Again, has all the makings of a player who will make it and with plenty of hard work and determination will surely succeed.
How’s he doing?
A versatile young player with a great attitude and loves his football, Jack can play in several positions, making him a real team player.
He has two senior appearances to his name, both as substitutes in the EFL Trophy last year and this season, and was trusted enough to be included on the bench earlier in the season by the manager.
He’s broken into the Scotland Under-19s squad, having made good progress this season, and seems to be improving steadily every year.
The 19-year-old is a good size, quick and direct with two good feet. He works his socks off and is a real box-to-box midfielder who is exciting when driving forward.
Jack has developed into a proper utility player, having played in a host of positions from wing-back to anywhere across the middle of the park.
His preferred position is a more central attacking role but he’s been used on the right by City to utilise his pace, and Scotland have done the same.
More recently, however, he has been deployed in a more central midfield role for both club and country.
He’s a mainstay of the Under-23s and if he keeps progressing in the way he has done so far then he has every chance of being handed his opportunity to break into the first team.
How’s he doing?
The midfielder is probably the closest to establishing himself in Mark Robins’s first team and he continues to develop nicely in the Under-23s.
The 19-year-old already has 11 senior appearances to his name, including a League One start against Rochdale earlier this season.
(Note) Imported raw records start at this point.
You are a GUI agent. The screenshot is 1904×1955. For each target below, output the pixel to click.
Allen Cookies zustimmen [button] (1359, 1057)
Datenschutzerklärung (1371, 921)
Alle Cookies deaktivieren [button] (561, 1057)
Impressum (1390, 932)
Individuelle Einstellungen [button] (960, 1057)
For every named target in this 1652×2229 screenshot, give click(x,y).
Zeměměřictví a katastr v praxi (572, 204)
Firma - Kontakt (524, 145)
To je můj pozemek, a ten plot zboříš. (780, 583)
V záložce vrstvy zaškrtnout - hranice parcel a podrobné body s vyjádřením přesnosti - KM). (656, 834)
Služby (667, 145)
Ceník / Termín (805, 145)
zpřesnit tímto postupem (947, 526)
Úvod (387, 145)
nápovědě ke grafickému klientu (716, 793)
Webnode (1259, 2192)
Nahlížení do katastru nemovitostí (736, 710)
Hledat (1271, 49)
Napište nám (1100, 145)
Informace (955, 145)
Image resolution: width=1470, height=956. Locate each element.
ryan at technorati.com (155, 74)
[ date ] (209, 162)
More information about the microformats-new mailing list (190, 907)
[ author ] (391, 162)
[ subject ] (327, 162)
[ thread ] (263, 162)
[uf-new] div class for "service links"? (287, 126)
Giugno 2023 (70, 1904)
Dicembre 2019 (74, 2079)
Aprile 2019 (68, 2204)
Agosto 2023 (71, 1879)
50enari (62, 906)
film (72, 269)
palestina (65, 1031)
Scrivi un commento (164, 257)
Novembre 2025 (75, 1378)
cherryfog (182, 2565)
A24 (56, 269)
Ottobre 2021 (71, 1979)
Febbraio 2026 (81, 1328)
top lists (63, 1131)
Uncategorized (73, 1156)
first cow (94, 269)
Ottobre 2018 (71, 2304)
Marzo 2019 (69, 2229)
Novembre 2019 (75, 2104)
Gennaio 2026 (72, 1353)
He’s highly-rated by Robins but missing out at the moment due to such a strong squad.
Great attitude and work ethic, Eccles is a model young professional with the drive to succeed. Strong on the ball and gutsy in the tackle, Eccles has a good engine and good range of passing.
Eccles is a central midfielder more in the holding mould.
Having already had a decent taste of first team football under Robins, the teenager is just waiting patiently for his chance to break through on a more regular basis.
Expect to see a lot more of him next season.